Provided material section start
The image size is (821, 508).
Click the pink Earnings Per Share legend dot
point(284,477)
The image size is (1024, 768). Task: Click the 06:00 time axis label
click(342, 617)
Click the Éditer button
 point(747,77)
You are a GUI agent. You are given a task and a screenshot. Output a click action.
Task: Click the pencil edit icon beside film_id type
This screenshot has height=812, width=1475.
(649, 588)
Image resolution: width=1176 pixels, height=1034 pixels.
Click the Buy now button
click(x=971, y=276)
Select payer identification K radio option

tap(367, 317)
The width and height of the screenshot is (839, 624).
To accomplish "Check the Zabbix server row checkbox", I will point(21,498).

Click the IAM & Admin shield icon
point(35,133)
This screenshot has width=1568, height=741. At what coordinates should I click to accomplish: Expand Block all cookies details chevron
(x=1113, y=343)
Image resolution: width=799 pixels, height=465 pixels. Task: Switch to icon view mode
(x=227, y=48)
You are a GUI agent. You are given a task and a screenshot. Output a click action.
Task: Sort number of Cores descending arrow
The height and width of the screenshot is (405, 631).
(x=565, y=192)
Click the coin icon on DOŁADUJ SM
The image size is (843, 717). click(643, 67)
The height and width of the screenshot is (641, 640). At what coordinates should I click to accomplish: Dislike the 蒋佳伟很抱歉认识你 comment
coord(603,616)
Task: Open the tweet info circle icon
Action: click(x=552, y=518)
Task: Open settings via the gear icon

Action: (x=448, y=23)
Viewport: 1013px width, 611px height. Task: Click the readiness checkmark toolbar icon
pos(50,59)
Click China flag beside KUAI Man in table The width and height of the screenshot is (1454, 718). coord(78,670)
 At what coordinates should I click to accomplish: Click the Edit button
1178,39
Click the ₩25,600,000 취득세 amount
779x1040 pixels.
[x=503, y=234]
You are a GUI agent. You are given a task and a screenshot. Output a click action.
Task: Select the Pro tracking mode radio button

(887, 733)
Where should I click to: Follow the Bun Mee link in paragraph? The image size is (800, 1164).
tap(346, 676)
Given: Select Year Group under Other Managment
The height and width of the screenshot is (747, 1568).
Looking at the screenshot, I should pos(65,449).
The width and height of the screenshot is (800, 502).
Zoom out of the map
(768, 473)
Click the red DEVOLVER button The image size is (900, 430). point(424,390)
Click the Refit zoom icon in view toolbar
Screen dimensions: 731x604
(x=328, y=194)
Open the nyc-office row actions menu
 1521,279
Provided material section end
(Try it): Nothing is to be left out; reproduce each record exactly.

(Reply to the exercise):
The image size is (821, 508).
Click the pink Earnings Per Share legend dot
point(284,477)
The image size is (1024, 768). Task: Click the 06:00 time axis label
click(342, 617)
Click the Éditer button
 point(747,77)
You are a GUI agent. You are given a task and a screenshot. Output a click action.
Task: Click the pencil edit icon beside film_id type
This screenshot has height=812, width=1475.
(649, 588)
Image resolution: width=1176 pixels, height=1034 pixels.
Click the Buy now button
click(x=971, y=276)
Select payer identification K radio option

tap(367, 317)
The width and height of the screenshot is (839, 624).
To accomplish "Check the Zabbix server row checkbox", I will point(21,498).

Click the IAM & Admin shield icon
point(35,133)
This screenshot has width=1568, height=741. At what coordinates should I click to accomplish: Expand Block all cookies details chevron
(x=1113, y=343)
Image resolution: width=799 pixels, height=465 pixels. Task: Switch to icon view mode
(x=227, y=48)
You are a GUI agent. You are given a task and a screenshot. Output a click action.
Task: Sort number of Cores descending arrow
The height and width of the screenshot is (405, 631).
(x=565, y=192)
Click the coin icon on DOŁADUJ SM
The image size is (843, 717). click(643, 67)
The height and width of the screenshot is (641, 640). At what coordinates should I click to accomplish: Dislike the 蒋佳伟很抱歉认识你 comment
coord(603,616)
Task: Open the tweet info circle icon
Action: click(x=552, y=518)
Task: Open settings via the gear icon

Action: (x=448, y=23)
Viewport: 1013px width, 611px height. Task: Click the readiness checkmark toolbar icon
pos(50,59)
Click China flag beside KUAI Man in table The width and height of the screenshot is (1454, 718). coord(78,670)
 At what coordinates should I click to accomplish: Click the Edit button
1178,39
Click the ₩25,600,000 취득세 amount
779x1040 pixels.
[x=503, y=234]
You are a GUI agent. You are given a task and a screenshot. Output a click action.
Task: Select the Pro tracking mode radio button

(887, 733)
Where should I click to: Follow the Bun Mee link in paragraph? The image size is (800, 1164).
tap(346, 676)
Given: Select Year Group under Other Managment
The height and width of the screenshot is (747, 1568).
Looking at the screenshot, I should pos(65,449).
The width and height of the screenshot is (800, 502).
Zoom out of the map
(768, 473)
Click the red DEVOLVER button The image size is (900, 430). point(424,390)
Click the Refit zoom icon in view toolbar
Screen dimensions: 731x604
(x=328, y=194)
Open the nyc-office row actions menu
 1521,279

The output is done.